Oito pessoas são indiciadas pela Polícia Civil no caso do empresário Nelson Carreira Filho
Nelson teria sido morto a tiros e o corpo jogado em um rio, segundo as investigações
A Polícia Civil concluiu, nesta segunda-feira, 7 de julho, o inquérito sobre a morte do empresário Nelson Carreira Filho. Ao todo, oito pessoas foram indiciadas, conforme o grau de envolvimento no crime. O principal suspeito de ter matado Nelson, Marlon Couto Junior, está foragido.
Além de Marlon, outros membros de sua família foram indiciados. A esposa do suspeito, Marcela Almeida, vai responder por fraude processual.
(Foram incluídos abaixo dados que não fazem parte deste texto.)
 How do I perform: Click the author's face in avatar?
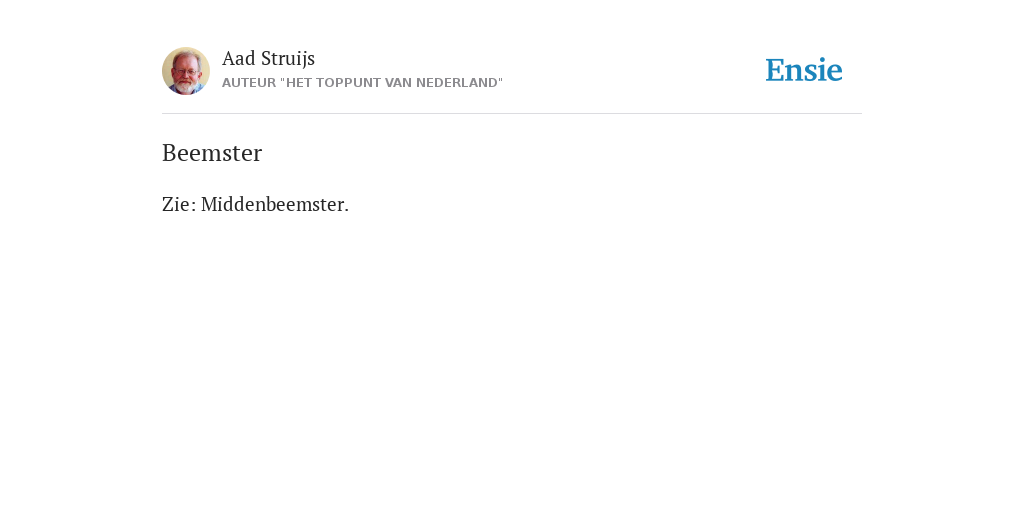(185, 71)
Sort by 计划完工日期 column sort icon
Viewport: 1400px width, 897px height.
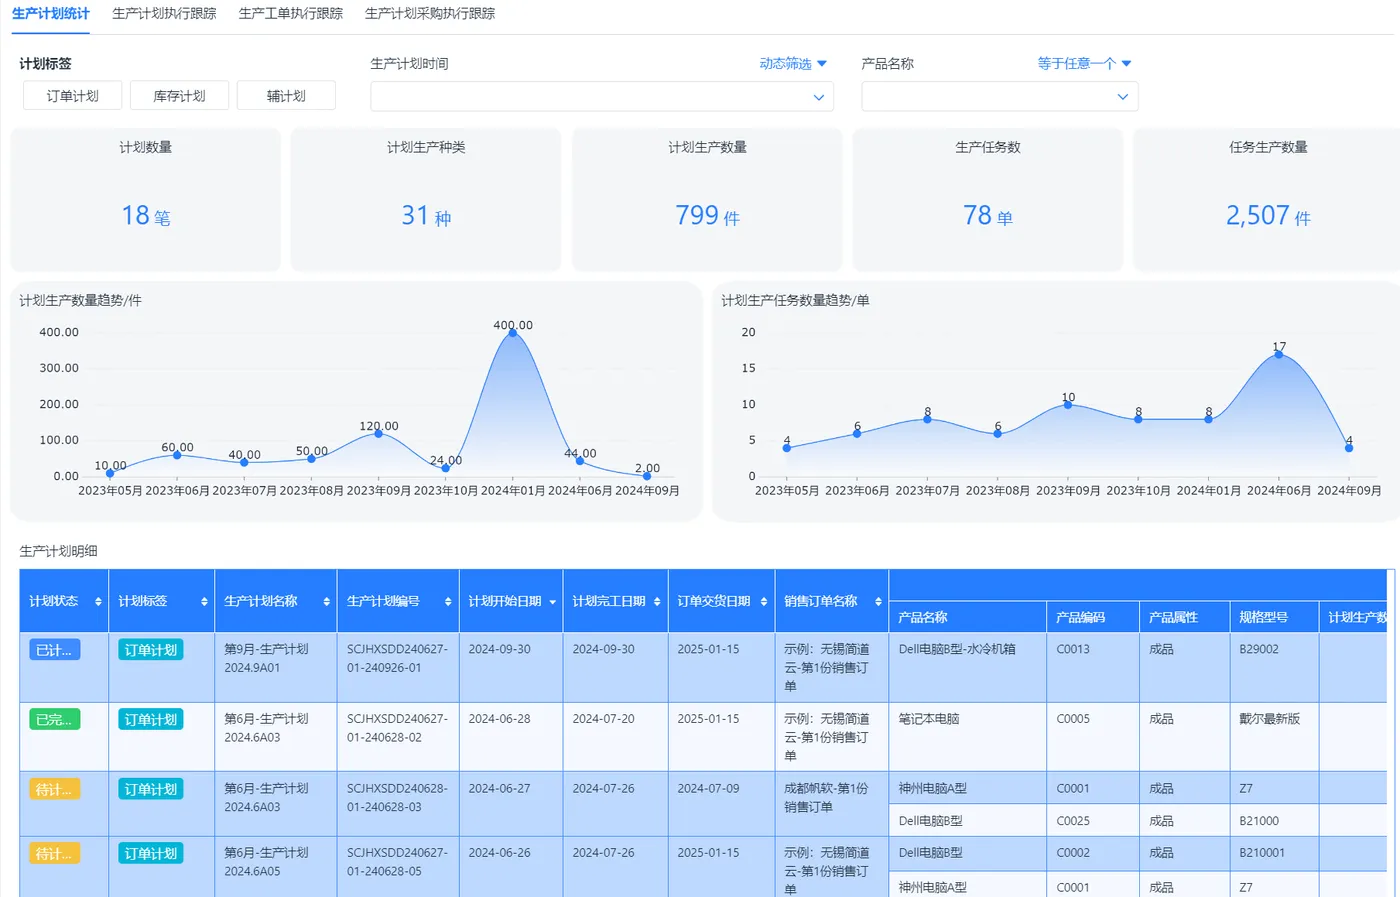coord(657,602)
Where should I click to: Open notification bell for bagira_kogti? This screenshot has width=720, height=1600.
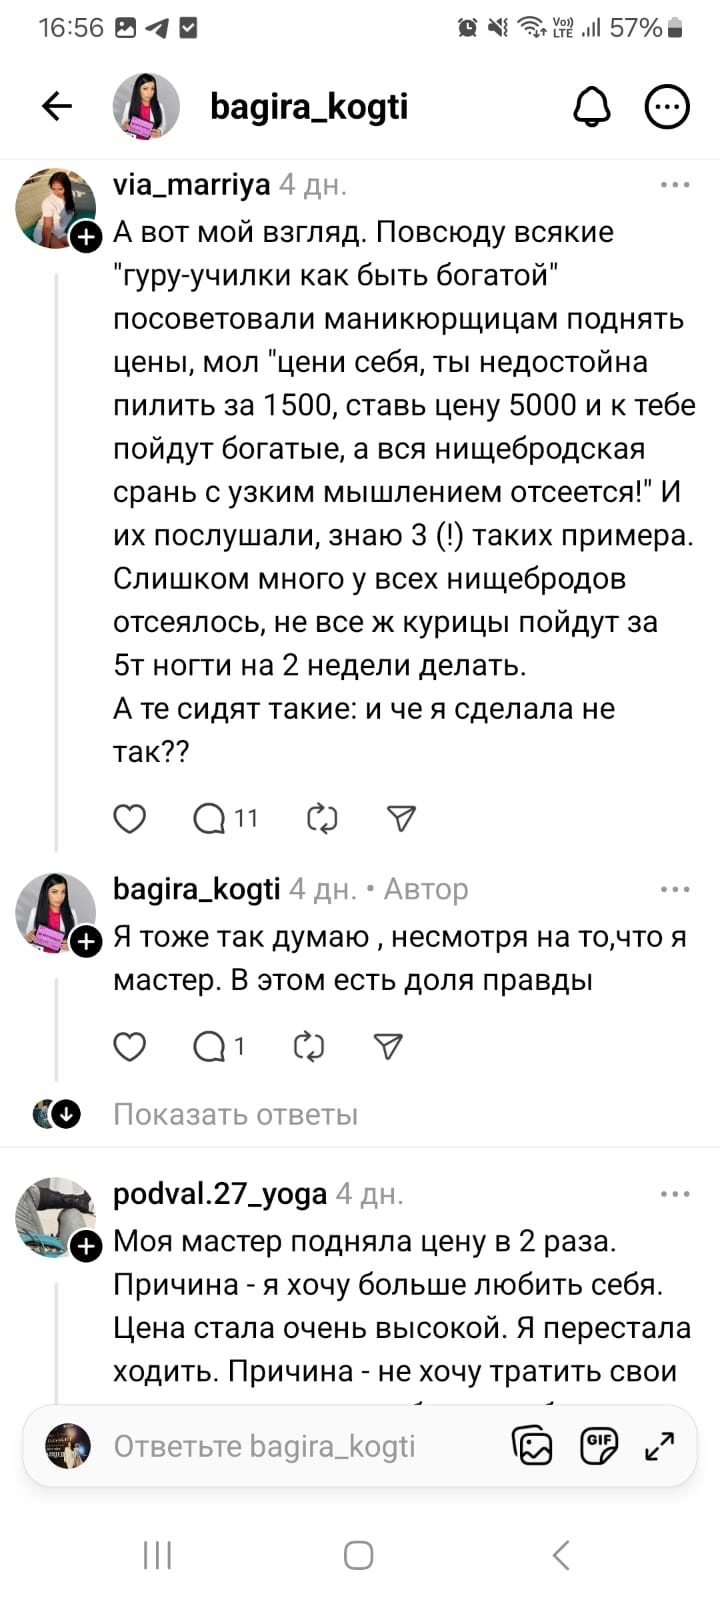[591, 106]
Murilo Couto, irmão de Marlon, foi indiciado por ocultação de cadáver e falsidade ideológica. Os pais do foragido, Marlon Couto Paula e Lilian Patrícia Paula, foram indiciados por favorecimento pessoal. Já Tadeu Almeida Silva, tio de Marcela, é acusado de ter ajudado Marlon a enrolar o corpo da vítima antes de jogá-lo no rio.
Dois prestadores de serviço também foram indiciados: Felipe Miranda, suspeito de auxiliar Marlon na ocultação do corpo no rio, e Carlos Eduardo da Silva Cunha, por falso testemunho. Segundo as investigações, Carlos teria ajudado Marlon a se passar por Nelson durante uma troca de mensagens de celular com a esposa da vítima, após o crime.
O inquérito será encaminhado ao Ministério Público, que poderá apresentar denúncia à Justiça.
Entenda o caso
Nelson Carreira Filho, de 43 anos, desapareceu em 16 de maio, após uma reunião comercial em Cravinhos, no interior de São Paulo. A Polícia Civil acredita que houve um desentendimento entre Nelson e Marlon Couto Junior, motivado por uma cobrança de R$ 100 mil feita pelo empresário. O conflito teria resultado na morte de Nelson.